Das bleibt auch nichts an dieser Stelle.

Nein, es ist bemerkenswert, wie die gleichen Mechanismen wiederkehren. Wenn ein Gerücht anfängt, kann man eigentlich nichts dagegen tun. Damals, weil alles so langsam ging, und heute, weil alles so schnell geht.

Denn du bist in Minuten zerstört, wenn jemand schlecht über dich spricht.

Ja, diese sind wirklich schlechte Methoden, und ich bin oft sehr überrascht, dass es in diesen Zeiten noch so weitergeht, wie es schon hunderte Jahre her schon war. Dass wir Menschen offenbar nicht aus den Fehlern der Vergangenheit lernen oder sie sogar vergrößern.

Oder wir lernen aus den Fehlern, aber wir machen sie dennoch weiter.

Es gibt ein Gedanke von Robert Musil, dass der Mensch, was er schafft, letztendlich umkehrt. "Der Mensch kehrt alles, was er geschaffen hat, um" heißt es in "Mensch ohne Eigenschaften". Es ist ein ewiger Pendelbewegung zwischen Individualismus und Kollektivismus, zwischen Utopie und Nostalgie.
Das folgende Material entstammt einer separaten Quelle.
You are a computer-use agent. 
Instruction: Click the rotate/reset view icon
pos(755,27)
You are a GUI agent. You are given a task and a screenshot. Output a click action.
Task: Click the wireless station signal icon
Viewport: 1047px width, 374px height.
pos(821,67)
Ein meines Speisessammlungen liefert sich ein: Ein Menü aus der Concorde mit einem Gericht von Michel Roux, Lobster auf Tabouleh war auf dem Menü. Und was passierte? Der Concorde fliegt nicht mehr. Das war eine Revolution, und jetzt? Es ist das gleiche in anderen Bereichen, auch im Küchenbereich.

Schade, dass es kein Concorde mehr gibt, wir waren mindestens auf dem Mond. Und jetzt geht es um den Mars zu fliegen. Das nimmt Kourage. Aber lasst uns in der Küche bleiben.

(lacht) Die Küche ist ein Spiegel der Gesellschaft. Ich finde das interessant. Ich stimme nicht mit vielem überein, aber in der Küche sehen Sie, was gesellschaftlich relevant ist. Das ist immer so gewesen. Also, wenn Sie essen gehen, bekommen Sie eine Schüssel (lacht). Das ist eine Art Einheit. Es ist nur dieses Gemisch ...

... was auch mal wunderschön und fruchtbar sein kann, weil so viel an ihm einfließt.

Hauptsache, es ist praktisch, denn Sie benötigen nur eine Schüssel und einen Löffel. Aber die ganze Tischkultur - weiße Tischdecke, das richtige Servietten, mehrere Gänge - ist ganz vergessen. Das ist auch wichtig, nicht wahr? Und wenn dann die Kellner charmant sind! Ich wurde gefragt, warum ich lache. "Ich habe ein Buch über Urlaub geschrieben", sagte ich, "es ist über Küche und Italien und Frankreich, Deutschland." Und dann fragte der Kellner, ob ich mit einem Italiener verheiratet bin, und ich sagte, "nein, aber ich war verheiratet mit einem Franzosen". Und - ah, Liebe! - hatte ich ein italienisches Freundinnenpaar (lachend). Ich denke auch, das ist auch Teil unseres Speisekultures: uns unterhalten, lachen, fragen und nicht bloß schnell eine Schüssel in sich schoveln.

Manche würden sagen: Dieses Flirtkultur geht zu weit.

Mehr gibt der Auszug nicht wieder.